乾杯!
日の出には寝てるクロとその前で酒空け続けてるアニキ✂二十代前半鰐と二十代後半駱駝。
色々捏造(この時点で計画立ててたかはちょっとわかんないすね⋯⋯
プピー、という気の抜ける音がショコラの口にくわえられた吹き戻しからでておれは大きく肩を落とした。
「アニキ」
「みてこれ! お雑煮に御節に、用意したお蕎麦もだけどこんなに沢山貰っちゃった!」
「その前にせめてショコラの飾りを外してやれ」
「? なんで? こんなに可愛いのに⋯⋯ワノ国では新しい年迎える時に飾るんだって! 門松だっけ」
「手紙を読まされたから知ってる。玄関にだよ玄関」
「えー? ──あ本当だ」
ごめんねー。と謝りながら背中から何だかよく分からない大砲の様な飾りを外して外に向かうアニキを尻目に吹き戻しと頭につけられた鏡餅(と手紙に書かれていた)を外す。ごちゃごちゃと付いた豪奢な飾りはもう手がつけられないしショコラが満足そうに座り込んだので諦める事にした。あいつはショコラに対しては“可愛い”のハードルを下げすぎる。

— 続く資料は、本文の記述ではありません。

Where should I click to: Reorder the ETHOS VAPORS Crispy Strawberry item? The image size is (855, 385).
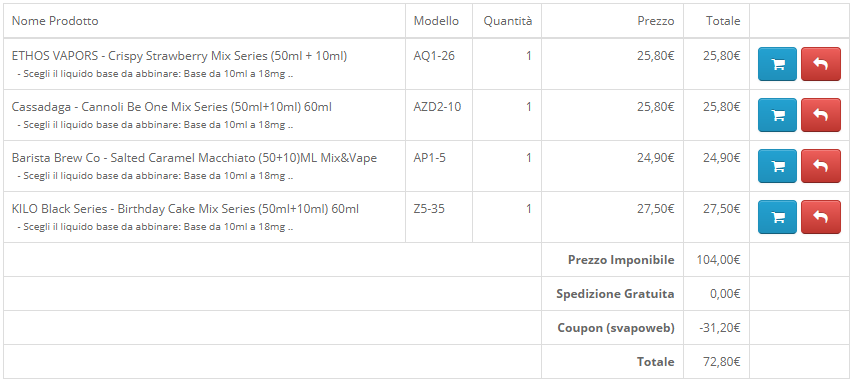[777, 64]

こちらに来る途中で新聞で七武海入りの情報を掴んでしまったアニキは年の瀬というイベントに全ての祝いを詰め込もうと張り切っている。
ワノ国がどんな場所かは知識しかないがアニキを平然と受け入れ仲良くできる奴がいるなどろくでもない国に違いない。近づかないのが正解だろう。
「じゃあまず乾杯! 乾杯しよう!」
足音を響かせ両手にワインを掲げて戻ってきたアニキの行動に
「蕎麦に⋯⋯?」
と呟いたが聞こえなかったらしくグラスと倉庫に適当に放り込んでいたアニキが秘蔵と言っていたワインが並べられていく。後二時間で新年というギリギリで帰って来てから行動が何時もより倍素早く騒がしい。

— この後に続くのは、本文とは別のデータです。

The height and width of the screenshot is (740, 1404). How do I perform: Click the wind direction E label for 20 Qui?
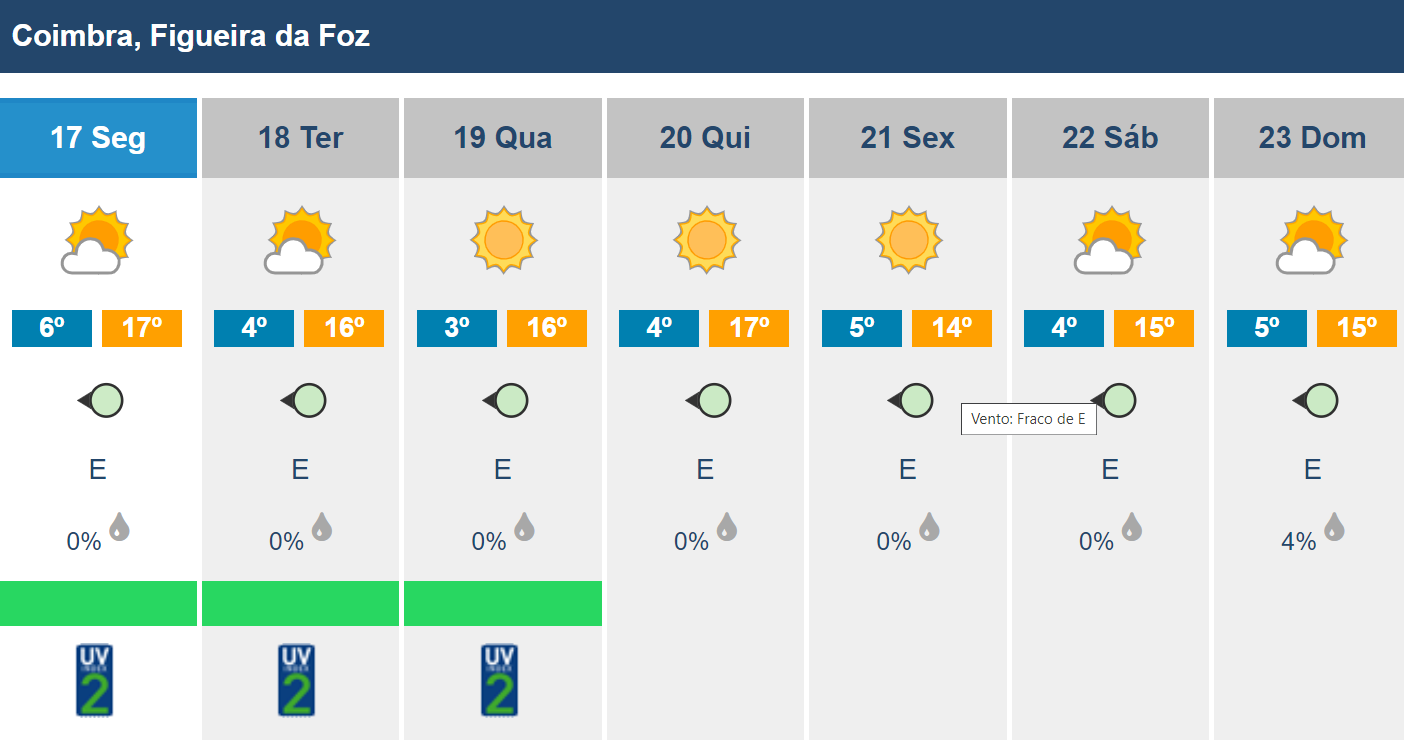[705, 469]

「ふーん。なるほど年越しそばは今日中に食べ終われば良いみたい! じゃあほらほら!」
「なんだ」
「七武海入りしたんだから意気込みとか!」
「意気込みねえ⋯⋯」
こいつ七武海というのをそこらの町の町長レベルの話と勘違いしてないだろうな。
「準備はかかったがまあ、ここまで来たら忙しくなるだろうが慎重にやっていく」
「かんぱーい!」
「⋯⋯」
「ほらほら!」
外から年が変わる瞬間を祝う宴を始める音が遠くに聞こえる中ワイングラスが低く音を鳴らす。
「仕事始めまでには暫くあるからゆっくりしようね!」
「忙しくなるって言ったろうが」
ため息をワインで飲み込み蕎麦を食べる。
「⋯⋯⋯⋯合うな」
「でしょう! ア、じゃなくて、キング君が美味しいから是非って教えてくれた組み合わせでね! ワイン温度管理バッチリで助かったよ。味落ちてなくて良かった!」
来年もよろしくー! という気の早すぎるクラッカーが鳴らされ気の抜ける吹き戻しの音の中蕎麦をすする。

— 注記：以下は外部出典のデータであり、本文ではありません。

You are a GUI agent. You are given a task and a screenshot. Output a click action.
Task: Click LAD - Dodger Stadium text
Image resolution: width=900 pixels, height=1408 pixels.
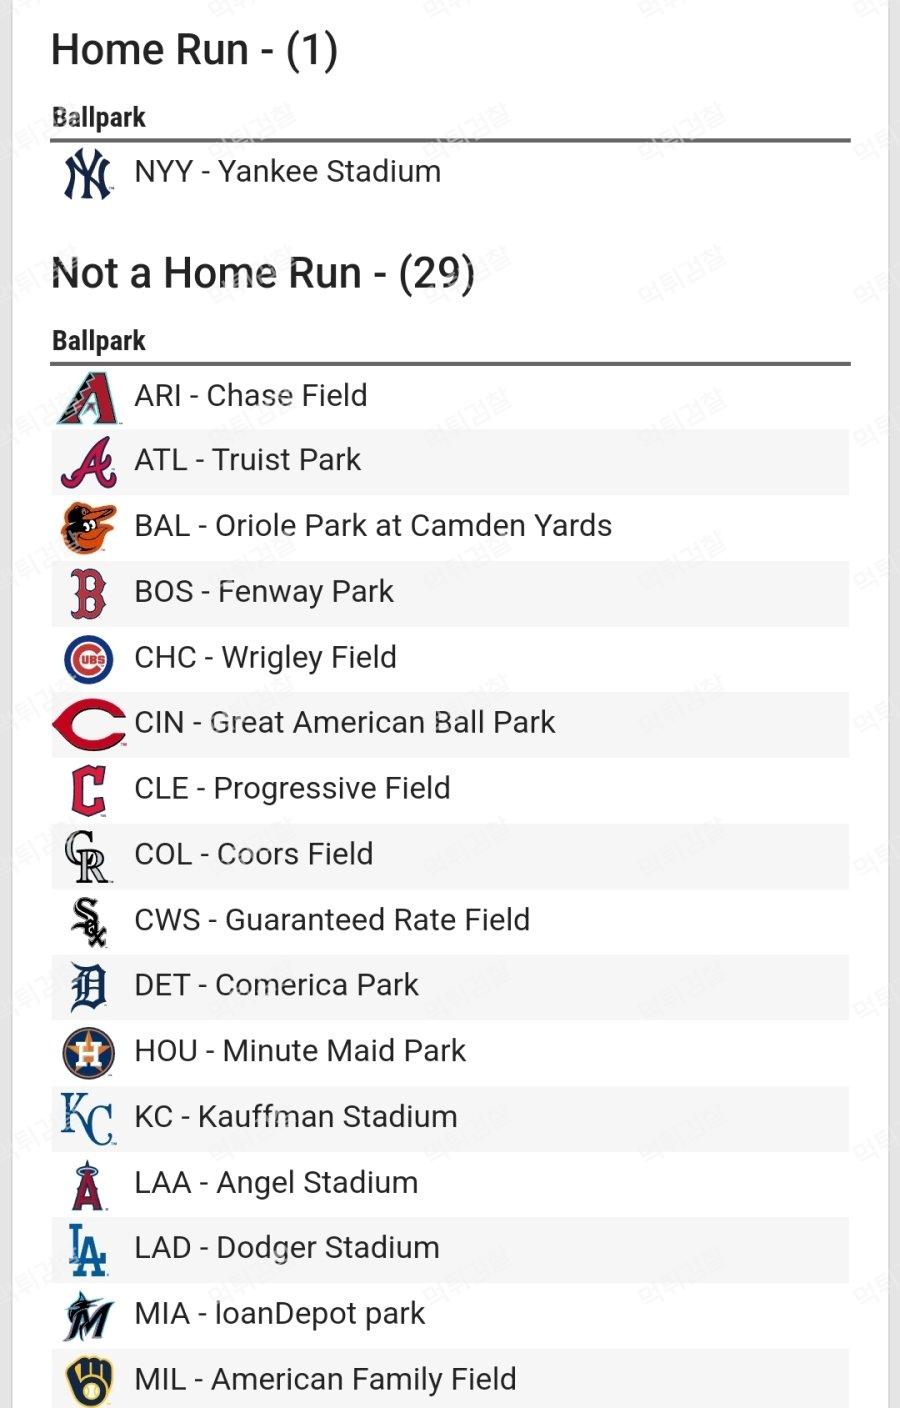click(287, 1249)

やはりこいつを受け入れるなどあり得ない。アラバスタにもしワノ国の奴が来たら注意しておこう。
新年を何度迎えようと落ち着きそうにないアニキと器用に蕎麦を啜るショコラを横目ににひっそりとリストに追加した。
アニキの様な馬鹿に計画を崩される事はないと思いたい。
新年を祝う花火の音がうち上がっても終わらない騒々しさにおれはその思いをより強くしたのだった。